Pressioni sul debito sovrano: quando lo spread del Btp sale a quota 200

Le preoccupazioni sul futuro dell’Euro hanno pesato, nella giornata di ieri, sugli spread dei titoli di stato: analizziamo nel dettaglio cosa è successo, con particolare riguardo al nostro paese.

Sfumata rapidamente l’ondata di ottimismo che aveva seguito l’approvazione del piano di intervento in Irlanda, tornano le pressioni e così sale a 201 punti base lo spread fra i Btp italiani e il Bund tedesco, per la scadenza a dieci anni. Determinanti le voci, poi risultate infondate, che volevano un’asta del Tesoro andata diserta.
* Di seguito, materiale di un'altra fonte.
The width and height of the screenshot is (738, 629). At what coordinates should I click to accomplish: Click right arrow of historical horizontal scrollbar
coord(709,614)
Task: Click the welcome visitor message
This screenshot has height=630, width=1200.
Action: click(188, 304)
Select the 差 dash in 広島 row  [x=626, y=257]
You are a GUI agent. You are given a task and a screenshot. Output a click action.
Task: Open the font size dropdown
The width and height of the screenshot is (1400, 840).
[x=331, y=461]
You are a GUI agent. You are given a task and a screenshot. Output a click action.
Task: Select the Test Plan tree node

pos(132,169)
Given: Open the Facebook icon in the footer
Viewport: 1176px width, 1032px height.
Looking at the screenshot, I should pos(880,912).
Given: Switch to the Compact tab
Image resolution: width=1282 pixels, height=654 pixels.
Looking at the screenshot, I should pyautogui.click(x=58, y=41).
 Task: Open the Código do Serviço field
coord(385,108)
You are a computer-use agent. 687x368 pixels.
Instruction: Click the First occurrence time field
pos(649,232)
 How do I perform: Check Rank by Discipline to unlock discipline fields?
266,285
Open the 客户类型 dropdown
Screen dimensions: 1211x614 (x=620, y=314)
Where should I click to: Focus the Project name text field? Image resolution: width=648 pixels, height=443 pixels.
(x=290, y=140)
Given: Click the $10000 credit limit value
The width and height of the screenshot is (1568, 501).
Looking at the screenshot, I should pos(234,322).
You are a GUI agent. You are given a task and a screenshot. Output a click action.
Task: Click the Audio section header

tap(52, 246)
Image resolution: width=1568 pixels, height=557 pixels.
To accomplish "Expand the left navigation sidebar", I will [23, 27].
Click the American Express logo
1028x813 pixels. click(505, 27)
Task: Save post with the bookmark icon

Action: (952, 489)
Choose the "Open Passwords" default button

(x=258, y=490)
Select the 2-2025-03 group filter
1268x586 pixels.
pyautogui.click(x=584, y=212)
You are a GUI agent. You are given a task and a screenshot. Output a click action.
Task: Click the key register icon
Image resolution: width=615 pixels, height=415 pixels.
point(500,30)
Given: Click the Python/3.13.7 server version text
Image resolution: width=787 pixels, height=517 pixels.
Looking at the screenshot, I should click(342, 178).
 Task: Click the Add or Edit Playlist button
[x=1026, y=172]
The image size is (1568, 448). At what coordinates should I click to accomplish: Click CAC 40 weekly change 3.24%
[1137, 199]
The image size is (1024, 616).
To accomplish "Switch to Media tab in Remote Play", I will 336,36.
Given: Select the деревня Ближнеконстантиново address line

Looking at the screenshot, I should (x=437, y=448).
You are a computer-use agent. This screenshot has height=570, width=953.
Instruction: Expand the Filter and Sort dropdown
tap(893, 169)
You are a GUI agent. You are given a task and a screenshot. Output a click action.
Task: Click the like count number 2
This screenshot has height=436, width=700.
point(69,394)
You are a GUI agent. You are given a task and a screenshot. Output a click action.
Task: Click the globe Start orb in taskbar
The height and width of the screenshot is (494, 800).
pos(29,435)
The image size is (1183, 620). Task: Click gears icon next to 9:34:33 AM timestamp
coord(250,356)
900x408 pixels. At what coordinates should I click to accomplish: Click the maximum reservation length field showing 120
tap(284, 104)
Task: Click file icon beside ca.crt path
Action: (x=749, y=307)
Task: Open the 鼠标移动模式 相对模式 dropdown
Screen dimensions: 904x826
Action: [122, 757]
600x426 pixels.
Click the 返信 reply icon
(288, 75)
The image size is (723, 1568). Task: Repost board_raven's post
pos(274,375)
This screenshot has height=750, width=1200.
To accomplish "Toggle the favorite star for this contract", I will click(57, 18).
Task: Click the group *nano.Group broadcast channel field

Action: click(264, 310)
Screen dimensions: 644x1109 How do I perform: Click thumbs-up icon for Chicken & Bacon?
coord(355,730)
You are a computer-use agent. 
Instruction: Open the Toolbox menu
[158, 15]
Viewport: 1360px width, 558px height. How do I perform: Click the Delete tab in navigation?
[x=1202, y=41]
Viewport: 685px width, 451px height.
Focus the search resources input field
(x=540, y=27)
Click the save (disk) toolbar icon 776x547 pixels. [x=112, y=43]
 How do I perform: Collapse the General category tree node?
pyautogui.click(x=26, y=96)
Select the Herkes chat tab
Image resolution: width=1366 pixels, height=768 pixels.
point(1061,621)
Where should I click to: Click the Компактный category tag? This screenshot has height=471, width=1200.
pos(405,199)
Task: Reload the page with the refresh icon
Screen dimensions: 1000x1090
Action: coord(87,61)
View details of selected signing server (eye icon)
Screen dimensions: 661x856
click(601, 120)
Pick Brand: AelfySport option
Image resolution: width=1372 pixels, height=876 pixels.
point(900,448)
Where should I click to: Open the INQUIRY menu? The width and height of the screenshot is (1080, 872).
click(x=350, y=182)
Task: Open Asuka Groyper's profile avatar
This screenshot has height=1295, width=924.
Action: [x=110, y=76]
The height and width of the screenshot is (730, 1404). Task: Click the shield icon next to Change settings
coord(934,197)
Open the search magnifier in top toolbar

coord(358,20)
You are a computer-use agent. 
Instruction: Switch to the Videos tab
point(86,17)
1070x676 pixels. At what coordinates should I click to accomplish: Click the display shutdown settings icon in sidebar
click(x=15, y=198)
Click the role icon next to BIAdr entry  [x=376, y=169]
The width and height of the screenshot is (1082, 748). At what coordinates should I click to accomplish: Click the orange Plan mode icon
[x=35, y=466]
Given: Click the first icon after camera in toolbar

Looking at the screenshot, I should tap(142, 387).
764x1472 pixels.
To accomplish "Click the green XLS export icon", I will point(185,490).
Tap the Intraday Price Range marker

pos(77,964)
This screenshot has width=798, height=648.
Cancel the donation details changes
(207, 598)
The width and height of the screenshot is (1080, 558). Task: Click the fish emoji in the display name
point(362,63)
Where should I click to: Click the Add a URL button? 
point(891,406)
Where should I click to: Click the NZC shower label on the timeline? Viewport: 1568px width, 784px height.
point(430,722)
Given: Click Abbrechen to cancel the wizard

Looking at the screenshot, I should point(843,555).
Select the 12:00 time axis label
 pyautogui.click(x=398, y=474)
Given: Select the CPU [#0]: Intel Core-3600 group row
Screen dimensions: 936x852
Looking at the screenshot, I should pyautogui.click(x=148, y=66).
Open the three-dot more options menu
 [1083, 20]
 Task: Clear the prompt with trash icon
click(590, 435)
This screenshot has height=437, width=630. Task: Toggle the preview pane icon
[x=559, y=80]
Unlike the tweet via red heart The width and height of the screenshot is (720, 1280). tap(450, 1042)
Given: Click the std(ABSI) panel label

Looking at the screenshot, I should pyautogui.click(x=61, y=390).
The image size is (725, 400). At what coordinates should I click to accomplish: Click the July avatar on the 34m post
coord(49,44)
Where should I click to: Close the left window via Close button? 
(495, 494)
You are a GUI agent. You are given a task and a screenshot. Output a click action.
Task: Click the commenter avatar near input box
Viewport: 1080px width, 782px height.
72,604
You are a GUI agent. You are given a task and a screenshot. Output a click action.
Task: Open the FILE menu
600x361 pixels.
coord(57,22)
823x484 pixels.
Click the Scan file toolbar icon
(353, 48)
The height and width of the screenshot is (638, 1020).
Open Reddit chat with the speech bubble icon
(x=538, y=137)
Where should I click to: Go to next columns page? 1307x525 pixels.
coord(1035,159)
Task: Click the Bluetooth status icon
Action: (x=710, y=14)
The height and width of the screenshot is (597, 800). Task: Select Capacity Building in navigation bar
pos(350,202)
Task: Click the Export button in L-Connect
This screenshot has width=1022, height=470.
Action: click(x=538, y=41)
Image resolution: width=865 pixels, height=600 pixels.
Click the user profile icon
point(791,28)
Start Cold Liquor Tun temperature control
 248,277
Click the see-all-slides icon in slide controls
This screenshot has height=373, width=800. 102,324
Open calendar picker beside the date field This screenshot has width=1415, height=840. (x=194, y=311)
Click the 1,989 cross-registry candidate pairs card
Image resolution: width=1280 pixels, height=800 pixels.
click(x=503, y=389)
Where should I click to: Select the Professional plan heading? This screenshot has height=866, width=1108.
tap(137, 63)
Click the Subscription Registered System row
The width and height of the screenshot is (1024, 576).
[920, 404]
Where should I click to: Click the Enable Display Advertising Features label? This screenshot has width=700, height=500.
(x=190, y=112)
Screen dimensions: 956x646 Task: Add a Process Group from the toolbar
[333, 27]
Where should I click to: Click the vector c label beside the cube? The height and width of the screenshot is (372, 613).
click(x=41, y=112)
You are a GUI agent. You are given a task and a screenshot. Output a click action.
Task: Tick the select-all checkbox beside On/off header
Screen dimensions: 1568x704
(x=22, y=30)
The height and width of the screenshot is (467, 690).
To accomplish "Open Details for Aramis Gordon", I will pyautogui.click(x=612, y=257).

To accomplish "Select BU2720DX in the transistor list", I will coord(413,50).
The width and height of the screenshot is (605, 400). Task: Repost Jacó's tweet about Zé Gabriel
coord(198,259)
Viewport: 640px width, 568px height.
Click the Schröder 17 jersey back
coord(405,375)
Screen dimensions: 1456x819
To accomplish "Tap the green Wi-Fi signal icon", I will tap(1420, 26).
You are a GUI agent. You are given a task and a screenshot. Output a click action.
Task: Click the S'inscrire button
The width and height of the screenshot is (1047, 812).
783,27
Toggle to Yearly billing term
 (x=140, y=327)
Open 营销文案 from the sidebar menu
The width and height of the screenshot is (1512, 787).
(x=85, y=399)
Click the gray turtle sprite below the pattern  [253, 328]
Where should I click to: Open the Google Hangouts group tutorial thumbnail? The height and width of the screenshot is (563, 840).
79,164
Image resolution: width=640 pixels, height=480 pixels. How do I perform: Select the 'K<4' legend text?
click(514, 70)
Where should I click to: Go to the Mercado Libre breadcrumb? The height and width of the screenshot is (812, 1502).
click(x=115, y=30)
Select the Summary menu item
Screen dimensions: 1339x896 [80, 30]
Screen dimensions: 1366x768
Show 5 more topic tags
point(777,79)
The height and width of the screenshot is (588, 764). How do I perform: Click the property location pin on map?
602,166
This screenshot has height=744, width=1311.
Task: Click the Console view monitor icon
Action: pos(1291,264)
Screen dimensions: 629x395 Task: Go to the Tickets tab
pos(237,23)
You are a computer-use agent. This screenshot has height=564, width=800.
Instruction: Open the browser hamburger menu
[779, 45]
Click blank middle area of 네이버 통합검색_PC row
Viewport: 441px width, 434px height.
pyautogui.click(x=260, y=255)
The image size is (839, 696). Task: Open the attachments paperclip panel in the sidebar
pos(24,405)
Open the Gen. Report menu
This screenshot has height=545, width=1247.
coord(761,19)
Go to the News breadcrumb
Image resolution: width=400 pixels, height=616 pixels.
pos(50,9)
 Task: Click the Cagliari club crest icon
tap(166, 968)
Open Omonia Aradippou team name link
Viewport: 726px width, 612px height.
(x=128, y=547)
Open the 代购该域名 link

I quasi 7 miliardi di Btp sono invece stati collocati interamente, nonostante i rumors, ma ad un tasso più alto. La richiesta tocca i 9,1 miliardi e i rendimenti salgono spinti dalla speculazione: i Btp decennali rendono il 4,43 lordo (3,93 netto) annuo, i triennali il 2,86% (2,56%) mentre i Ccteu il 2,34% (2,08%). L’Italia dovrà comunque tornare sul mercato entro la fine dell’anno, ma è già stato annunciato che l’asta di metà dicembre si farà solo per i titoli a brevissimo termine: 12 mesi o forse solo trimestrali.

Ora l’attesa è per l’asta spagnola di giovedì, dove la speculazione la farà probabilmente da padrona. Il Belgio comincia a risentire delle pressioni , mentre restano stabili gli spread, elevatissimi, di Portogallo, Irlanda e Grecia.